* _Task details_
Look in the material below for the line holding "Task: Select the white". Set it down exactly, with each later line up to and including the line holding "Task: Select the Ориентир label".

* _Records for this exercise_

□ □ □ □

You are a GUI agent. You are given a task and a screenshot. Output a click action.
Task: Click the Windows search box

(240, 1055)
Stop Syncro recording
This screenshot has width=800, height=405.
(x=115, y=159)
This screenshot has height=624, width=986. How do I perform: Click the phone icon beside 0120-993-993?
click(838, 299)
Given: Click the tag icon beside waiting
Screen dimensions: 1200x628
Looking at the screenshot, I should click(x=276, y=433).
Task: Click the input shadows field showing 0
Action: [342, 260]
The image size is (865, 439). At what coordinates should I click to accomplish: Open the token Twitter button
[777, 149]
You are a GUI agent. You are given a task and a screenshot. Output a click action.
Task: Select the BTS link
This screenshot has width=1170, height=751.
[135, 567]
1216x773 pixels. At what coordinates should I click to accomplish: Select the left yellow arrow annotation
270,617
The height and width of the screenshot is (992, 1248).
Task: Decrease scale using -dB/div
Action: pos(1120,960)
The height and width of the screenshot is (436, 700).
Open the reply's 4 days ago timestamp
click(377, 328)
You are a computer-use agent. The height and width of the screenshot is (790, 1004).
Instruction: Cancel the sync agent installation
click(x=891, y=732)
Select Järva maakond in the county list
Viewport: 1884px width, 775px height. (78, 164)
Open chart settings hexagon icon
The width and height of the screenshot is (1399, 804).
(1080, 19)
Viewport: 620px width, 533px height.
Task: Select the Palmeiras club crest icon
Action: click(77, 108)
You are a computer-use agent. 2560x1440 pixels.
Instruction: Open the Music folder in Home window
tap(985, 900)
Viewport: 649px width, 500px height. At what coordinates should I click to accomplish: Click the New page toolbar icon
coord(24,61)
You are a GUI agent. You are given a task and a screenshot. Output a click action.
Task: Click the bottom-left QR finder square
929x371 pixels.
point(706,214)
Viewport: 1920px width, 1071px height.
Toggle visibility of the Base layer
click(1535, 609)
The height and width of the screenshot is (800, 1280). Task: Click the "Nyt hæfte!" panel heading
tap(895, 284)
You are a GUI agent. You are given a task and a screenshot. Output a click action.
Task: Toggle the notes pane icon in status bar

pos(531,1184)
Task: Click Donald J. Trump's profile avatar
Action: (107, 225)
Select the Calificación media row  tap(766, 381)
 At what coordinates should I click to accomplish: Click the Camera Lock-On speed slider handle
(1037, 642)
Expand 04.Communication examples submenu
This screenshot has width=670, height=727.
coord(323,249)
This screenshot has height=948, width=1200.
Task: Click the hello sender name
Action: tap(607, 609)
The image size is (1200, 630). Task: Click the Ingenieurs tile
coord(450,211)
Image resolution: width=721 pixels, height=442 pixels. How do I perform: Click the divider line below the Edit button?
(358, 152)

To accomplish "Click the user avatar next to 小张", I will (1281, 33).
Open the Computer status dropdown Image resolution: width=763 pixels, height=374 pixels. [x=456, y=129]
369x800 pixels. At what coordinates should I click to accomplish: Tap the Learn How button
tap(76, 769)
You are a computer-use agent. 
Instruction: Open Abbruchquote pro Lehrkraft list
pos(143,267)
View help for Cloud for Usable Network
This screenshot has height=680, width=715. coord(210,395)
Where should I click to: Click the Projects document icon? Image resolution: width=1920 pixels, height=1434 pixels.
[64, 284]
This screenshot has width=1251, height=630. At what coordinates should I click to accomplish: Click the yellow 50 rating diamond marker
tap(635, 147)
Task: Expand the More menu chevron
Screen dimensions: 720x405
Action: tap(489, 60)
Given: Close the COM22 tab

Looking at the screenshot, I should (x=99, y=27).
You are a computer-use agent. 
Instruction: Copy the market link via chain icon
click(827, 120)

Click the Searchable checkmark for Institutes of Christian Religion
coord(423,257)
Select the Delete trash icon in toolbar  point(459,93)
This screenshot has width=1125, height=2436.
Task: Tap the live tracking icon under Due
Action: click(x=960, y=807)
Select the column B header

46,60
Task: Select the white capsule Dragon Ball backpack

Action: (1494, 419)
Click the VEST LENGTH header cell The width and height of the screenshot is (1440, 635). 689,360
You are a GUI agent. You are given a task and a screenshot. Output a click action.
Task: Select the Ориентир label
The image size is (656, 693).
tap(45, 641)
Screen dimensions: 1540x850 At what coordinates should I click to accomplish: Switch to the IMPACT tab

□ □ □ □

* _Task solution_
Task: Select the white capsule Dragon Ball backpack

Action: (1494, 419)
Click the VEST LENGTH header cell The width and height of the screenshot is (1440, 635). 689,360
You are a GUI agent. You are given a task and a screenshot. Output a click action.
Task: Select the Ориентир label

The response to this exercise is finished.